Start of RECORDS PROVIDED
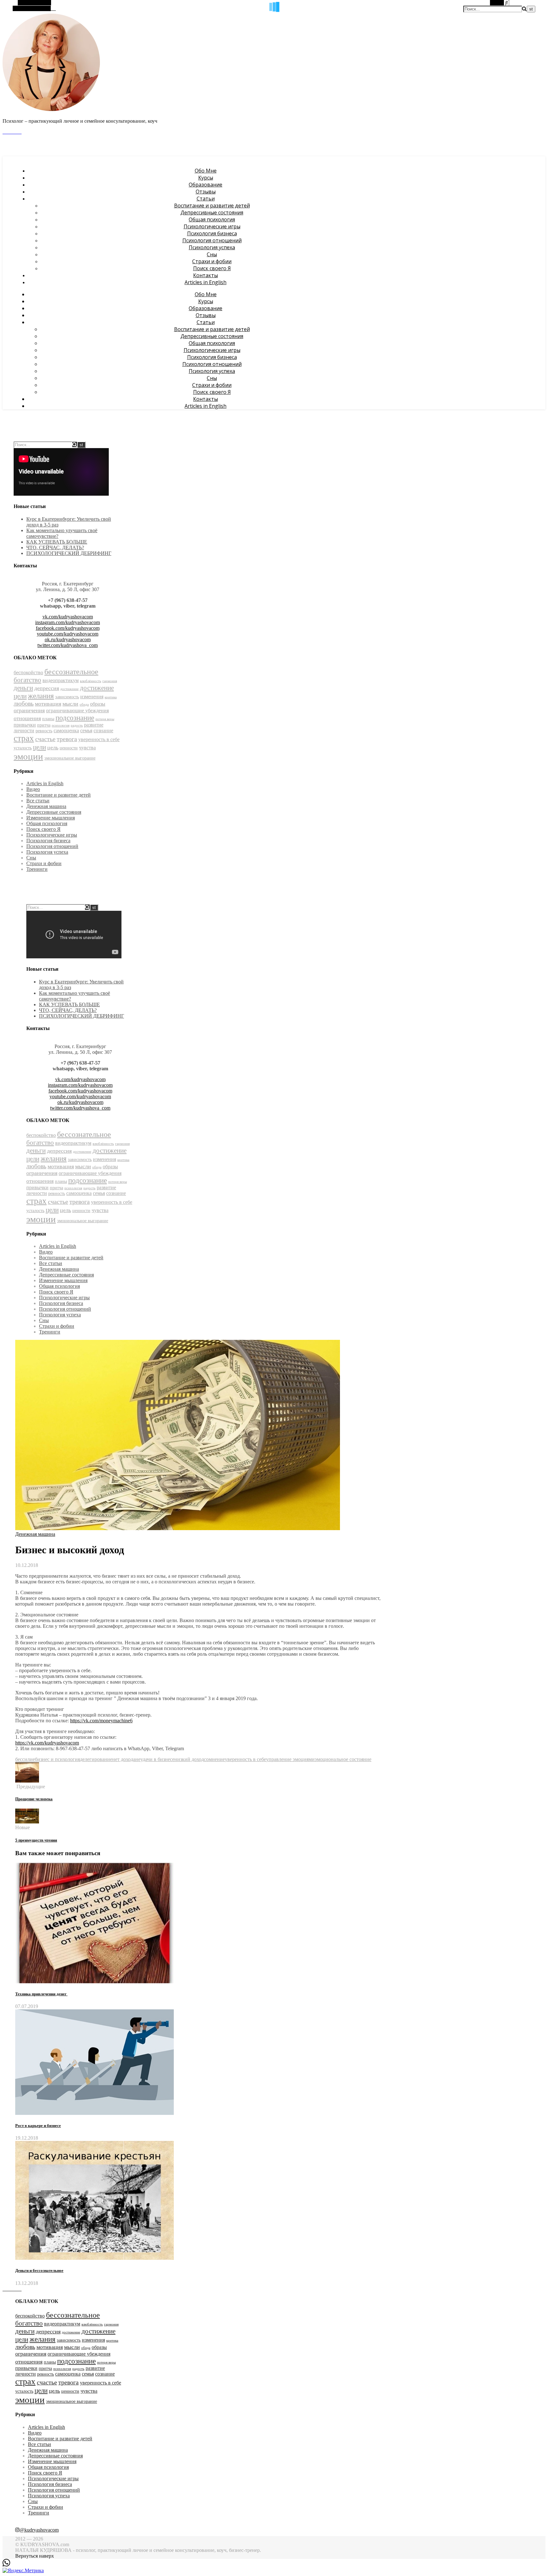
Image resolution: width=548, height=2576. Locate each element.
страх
End of RECORDS PROVIDED
Start of RECORDS PROVIDED
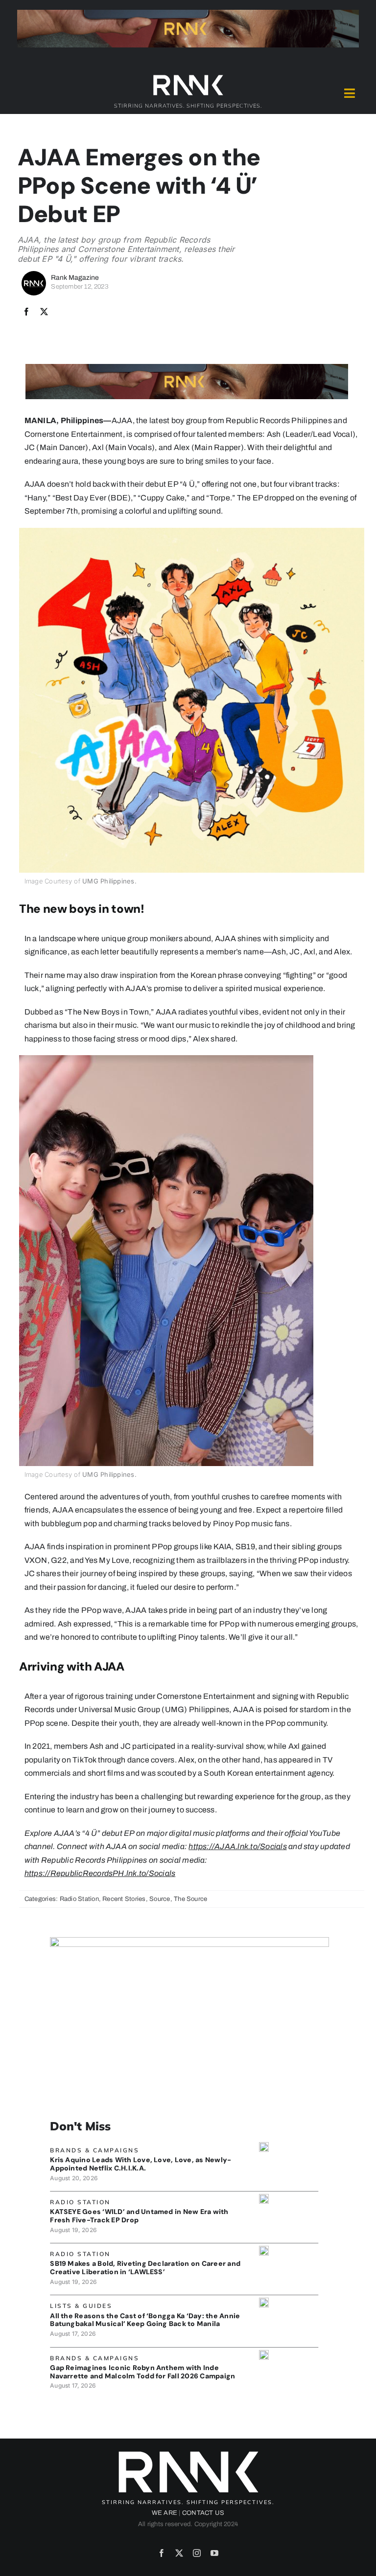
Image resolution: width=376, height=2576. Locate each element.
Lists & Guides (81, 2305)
End of RECORDS PROVIDED
Start of RECORDS PROVIDED
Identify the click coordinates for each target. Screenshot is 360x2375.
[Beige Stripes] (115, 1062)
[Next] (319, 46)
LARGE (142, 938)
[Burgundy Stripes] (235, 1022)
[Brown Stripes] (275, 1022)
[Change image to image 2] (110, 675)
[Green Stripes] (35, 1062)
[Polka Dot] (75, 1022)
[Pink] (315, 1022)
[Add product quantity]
End of RECORDS PROVIDED
- **TASK REQUIREMENTS**
Here the job is to set down exactly the lines of the material above that fall between the one with "Image resolution: width=376, height=2576." and the one with "Lists & Guides (81, 2305)", inclusive, and nothing beyond them.

- **WRITTEN RESPONSE**
Image resolution: width=376, height=2576. Locate each element.
Lists & Guides (81, 2305)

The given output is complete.